Sie liest Passagen aus dem Buch und erklärt wie hilfreich ihr Achtsamkeitstraining in den Jahren war, in denen sie ihre Tochter begleitete und auch besonders danach, als die Trauer boden- und endlos schien. Schrittweise lernte auch sie, wie heilsam es ist, den Schmerz anzunehmen. „Man kann nicht zu viel oder zu lange trauern“ meint sie, „nur zu kurz und zu wenig.“ In ihrem Institut „Blauer Falter“ bietet sie Seminare für Trauernde, die wieder Zuversicht gewinnen möchten.
Nach den berührenden Vorträgen gibt es erst einmal ein vegetarisches Mittagessen und dann entscheiden sich die Teilnehmer für eine von drei Arbeitsgruppen.
Vertiefung in Arbeitsgruppen
Isabella Schupp leitet die Arbeitsgruppe, in der mit dem Praktizieren von Achtsamkeitsübungen dem Wohlbefinden ein großes Stück näher gerückt wird. Christian Eder, zertifizierter Lehrer für Lu Jong, führt in die Übungen des tibetischen Yogas ein, die das Ziel haben, Körper und Geist zu stärken.

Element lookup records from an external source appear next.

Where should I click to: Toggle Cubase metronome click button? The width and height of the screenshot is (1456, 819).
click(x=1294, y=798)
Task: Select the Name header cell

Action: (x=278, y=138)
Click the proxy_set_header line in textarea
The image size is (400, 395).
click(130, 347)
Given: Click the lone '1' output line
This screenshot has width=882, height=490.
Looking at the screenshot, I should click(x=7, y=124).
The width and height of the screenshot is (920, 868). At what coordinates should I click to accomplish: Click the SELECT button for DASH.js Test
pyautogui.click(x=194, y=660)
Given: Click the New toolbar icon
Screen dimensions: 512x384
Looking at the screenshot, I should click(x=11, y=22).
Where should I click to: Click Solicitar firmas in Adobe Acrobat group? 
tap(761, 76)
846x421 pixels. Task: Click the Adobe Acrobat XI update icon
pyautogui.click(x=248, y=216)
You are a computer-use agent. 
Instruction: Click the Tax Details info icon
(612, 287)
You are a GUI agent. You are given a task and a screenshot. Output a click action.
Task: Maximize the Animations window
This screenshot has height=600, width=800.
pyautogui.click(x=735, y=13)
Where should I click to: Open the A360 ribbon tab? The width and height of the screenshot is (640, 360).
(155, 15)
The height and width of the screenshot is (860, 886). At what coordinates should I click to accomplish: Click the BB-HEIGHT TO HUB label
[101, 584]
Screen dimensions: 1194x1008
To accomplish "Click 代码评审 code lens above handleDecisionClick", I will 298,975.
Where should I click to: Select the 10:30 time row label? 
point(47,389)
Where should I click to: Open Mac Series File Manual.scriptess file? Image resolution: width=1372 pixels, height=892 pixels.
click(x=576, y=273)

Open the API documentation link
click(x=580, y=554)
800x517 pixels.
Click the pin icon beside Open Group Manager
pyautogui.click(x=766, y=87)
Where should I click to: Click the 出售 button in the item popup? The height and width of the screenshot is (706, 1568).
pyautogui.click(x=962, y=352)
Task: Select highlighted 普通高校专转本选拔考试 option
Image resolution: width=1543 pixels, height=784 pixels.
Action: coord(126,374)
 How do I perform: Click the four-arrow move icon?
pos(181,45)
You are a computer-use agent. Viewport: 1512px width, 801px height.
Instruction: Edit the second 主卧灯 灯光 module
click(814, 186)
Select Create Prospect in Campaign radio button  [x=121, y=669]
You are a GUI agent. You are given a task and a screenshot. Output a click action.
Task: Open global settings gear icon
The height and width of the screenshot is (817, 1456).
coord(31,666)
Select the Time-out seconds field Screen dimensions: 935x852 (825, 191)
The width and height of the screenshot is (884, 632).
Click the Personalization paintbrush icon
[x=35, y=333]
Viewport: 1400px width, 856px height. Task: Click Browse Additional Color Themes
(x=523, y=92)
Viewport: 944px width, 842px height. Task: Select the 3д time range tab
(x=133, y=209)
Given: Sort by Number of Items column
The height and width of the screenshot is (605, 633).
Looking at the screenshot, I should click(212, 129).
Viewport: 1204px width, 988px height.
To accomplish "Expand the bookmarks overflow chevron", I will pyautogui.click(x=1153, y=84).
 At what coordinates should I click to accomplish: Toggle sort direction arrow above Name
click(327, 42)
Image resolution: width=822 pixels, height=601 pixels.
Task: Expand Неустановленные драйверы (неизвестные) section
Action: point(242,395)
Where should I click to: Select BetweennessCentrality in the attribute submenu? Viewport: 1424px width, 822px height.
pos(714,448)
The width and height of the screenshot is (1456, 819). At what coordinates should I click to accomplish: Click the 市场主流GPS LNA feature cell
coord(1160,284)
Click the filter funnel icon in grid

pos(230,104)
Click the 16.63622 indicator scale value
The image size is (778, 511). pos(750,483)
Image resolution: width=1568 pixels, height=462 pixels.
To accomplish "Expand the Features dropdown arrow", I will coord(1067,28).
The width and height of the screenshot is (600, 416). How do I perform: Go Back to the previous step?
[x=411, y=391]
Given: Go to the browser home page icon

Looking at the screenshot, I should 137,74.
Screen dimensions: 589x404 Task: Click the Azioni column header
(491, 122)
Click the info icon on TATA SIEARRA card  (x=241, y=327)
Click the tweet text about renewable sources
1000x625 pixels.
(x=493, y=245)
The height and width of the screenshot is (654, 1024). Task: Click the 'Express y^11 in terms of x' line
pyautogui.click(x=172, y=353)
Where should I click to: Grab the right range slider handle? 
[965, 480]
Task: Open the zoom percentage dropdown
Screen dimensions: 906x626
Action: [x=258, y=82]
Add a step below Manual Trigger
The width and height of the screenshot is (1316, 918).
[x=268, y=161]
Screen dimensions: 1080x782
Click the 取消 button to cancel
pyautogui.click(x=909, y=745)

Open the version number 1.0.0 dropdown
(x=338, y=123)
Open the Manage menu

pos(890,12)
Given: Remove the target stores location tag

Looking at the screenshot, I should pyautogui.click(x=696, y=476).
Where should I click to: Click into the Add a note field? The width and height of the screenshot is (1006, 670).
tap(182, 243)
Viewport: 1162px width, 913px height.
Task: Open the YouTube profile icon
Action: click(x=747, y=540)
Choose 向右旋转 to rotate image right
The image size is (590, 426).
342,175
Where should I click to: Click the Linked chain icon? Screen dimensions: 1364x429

Die dritte Gruppe wird vom Neurologen Stefan Lorenzl geleitet, dem medizinischen Leiters der Domicilium Akademie. „Entscheidungen am Lebensende“ ist ihr Arbeitstitel. In der abschließenden Podiumsdiskussion wird aufgezeigt, dass es beim Sterben indes auch um sehr praktische Dinge geht. Wie beispielsweise um eine Vorsorgevollmacht, die neben der Patientenverfügung für alle Menschen wichtig sei, denen daran liegt, dass der von ihnen gewählte Mensch Entscheidungen treffen darf, wenn sie es nicht mehr können.
Der Trauer mit Achtsamkeit begegnen. Foto: Pixabay
Ein anregender, aufwühlender und gleichzeitig beruhigender Tag geht mit neuen Einsichten, Erkenntnissen und Erlebnissen zu Ende. Es ging um Trauer, auch viel um das Sterben. Und damit letztendlich auch ganz intensiv um das Leben. Um ein Leben bis zum Schluss.